Le prix Nobel de chimie 2012 est avant tout un prix Nobel de biochimie: il récompense deux chercheurs qui ont élucidé l’un des principaux mystères de la transmission moléculaire des informations à l’intérieur de chaque cellule des mammifères. A commencer par les corps humains.
Un exemple: lorsque nous buvons une tasse de café, nous percevons et ressentons dans l’instant sa robe, ses fragrances, sa suavité exotique d’arabica. Comment ce miracle matinal peut-il se produire voire se reproduire pluri-quotidiennement? Pour une large part grâce aux précieuses clés moléculaires découvertes par Robert Lefkowitz et Brian Kobilka.
L’analyse (consciente ou non) des milliers d’informations qui nous parviennent de l’extérieur (mais aussi et surtout de l’intérieur) de notre corps réclame des myriades de molécules réceptrices situées à la surface des milliards de cellules qui constituent notre organisme. Ce sont ces récepteurs qui captent les substances moléculaires circulant dans leur environnement immédiat, des hormones ou des médicaments, par exemple.
Utilisé par la moitié des médicaments
Certains de ces aiguilleurs et traducteurs de molécules ont été baptisés «récepteurs couplés aux protéines G». «Protéines G»? On les a ainsi baptisées car elles utilisent un échange biochimique bien connu (celui de GDP en GTP) comme un «interrupteur moléculaire»; interrupteur qui déclenche ou inhibe des cascades de réactions biochimiques à l’intérieur des cellules. Il y a dix-huit ans, Alfred G. Gilman et Martin Rodbell avaient obtenu le Nobel de physiologie et médecine pour leur découverte et leurs travaux sur ces désormais fameuses protéines G.
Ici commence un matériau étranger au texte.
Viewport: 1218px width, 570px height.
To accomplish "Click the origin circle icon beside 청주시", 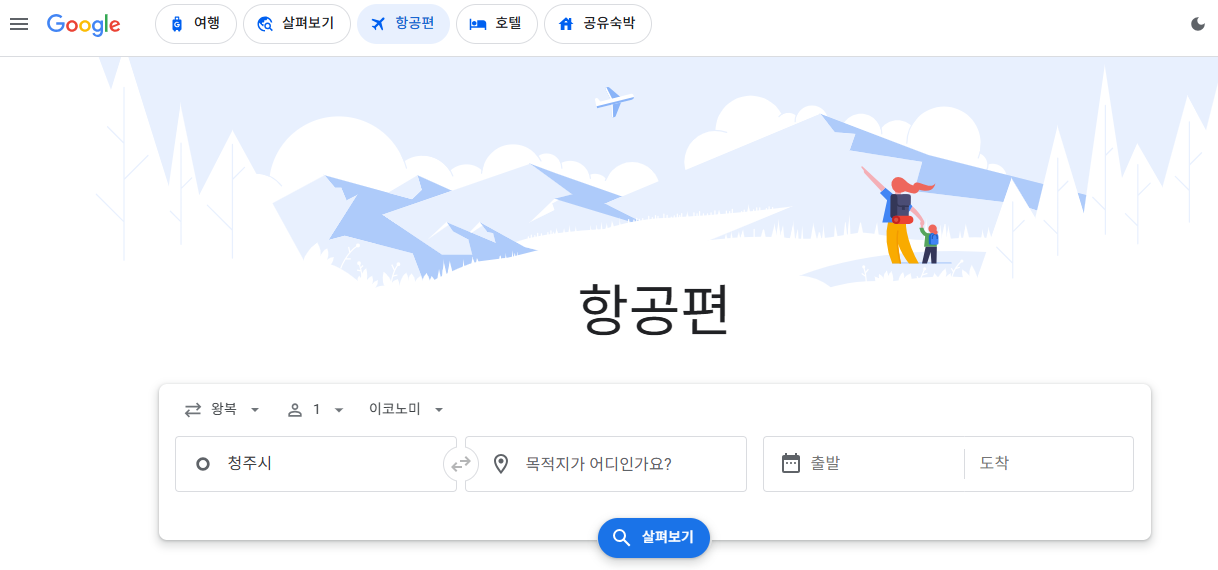I will pyautogui.click(x=203, y=464).
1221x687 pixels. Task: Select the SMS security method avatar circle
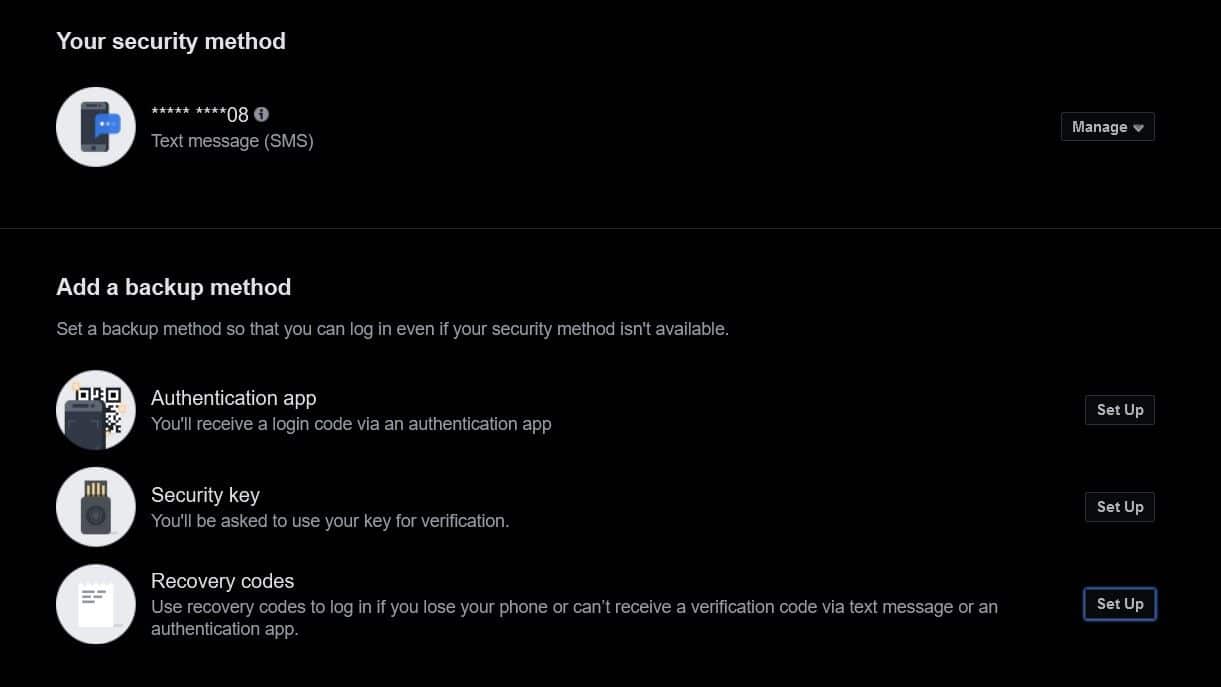click(x=95, y=126)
Ces protéines sont des composants essentiels au bon fonctionnement de notre organisme. Sans elles, nous resterions insensibles aux mille-et-un mondes qui nous entourent. Leur existence et leur fonctionnement ont pour sous-bassement un substrat génétique qui correspond à pas moins de 3,4% de notre génome.
La médecine et la pharmacie ont su tirer partie de cette voie de pénétration: environ la moitié des médicaments l’utilise pour corriger le pathologique. Rien de plus normal: il s’agit là d’aiguilleurs de molécules sans lesquels il n’est pas d’action possible sur les cellules, les tissus, les organes.
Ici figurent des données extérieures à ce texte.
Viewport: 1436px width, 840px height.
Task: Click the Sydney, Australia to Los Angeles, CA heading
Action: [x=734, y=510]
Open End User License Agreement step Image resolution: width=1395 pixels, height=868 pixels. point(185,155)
Ces récepteurs couplés aux protéines G sont aussi des aiguilleurs intelligents. Ils se comportent un peu comme un standard téléphonique. La molécule qui se présente à l’entrée d’une cellule est identifiée, tout comme sa langue maternelle. Elle est ensuite orientée vers les régions de la cellule où elle peut interagir.
Une très vaste famille
Robert J. Lefkowitz (Howard Hughes Medical Institute; centre médical de l’Université Duke, Durham) a utilisé la radioactivité à partir de 1968 pour pister les récepteurs G. Il a attaché un isotope de l’iode à différentes hormones et, grâce aux radiations, a pu détecter plusieurs récepteurs dont celui qui correspond au neurotransmetteur adrénaline.
Dans les années 1980, Brian Kobilka (Ecole de médecine de l’université de Stanford) a complété ce travail dans sa partie génétique. Il a isolé le gène qui code pour le récepteur de l’adrénaline. En analysant ce gène, les chercheurs ont découvert qu’il s’agissait du même gène que celui qui sert, au sein du tissu de la rétine, à la captation de la lumière.
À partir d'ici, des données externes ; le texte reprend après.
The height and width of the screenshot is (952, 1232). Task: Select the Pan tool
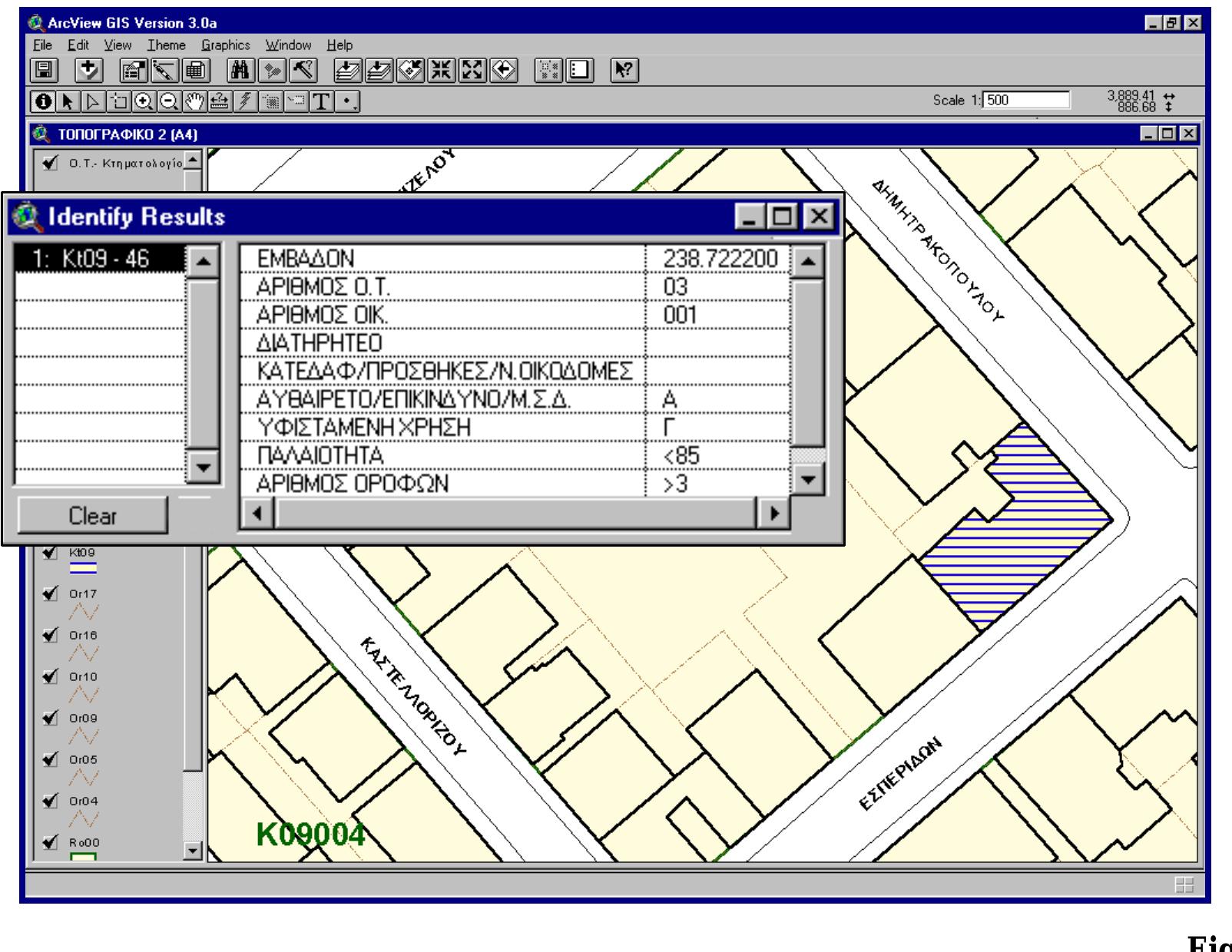click(x=195, y=98)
Ils ont ainsi commencé à réaliser qu’il existait une vaste une famille de tels récepteurs. Environ 1.000 gènes codent pour ces récepteurs. Ils correspondent à la perception de la lumière, du goût, de l’odeur et à la traduction dans les cellules des hormones et de neurotransmetteurs comme le glucagon, l’adrénaline, l’histamine, la dopamine ou la sérotonine.
Pas de «shoots» d’adrénaline sans les récepteurs G. Et c’est également grâce à eux que dès l’aube certaines des molécules issues de la torréfaction de grains du caféier peuvent se frayer un chemin jusqu’à nos yeux, nos papilles et l’ensemble de nos cellules olfactives; jusqu’à l’ensemble de notre équipement sensoriel. Sans même parler de nos libidos.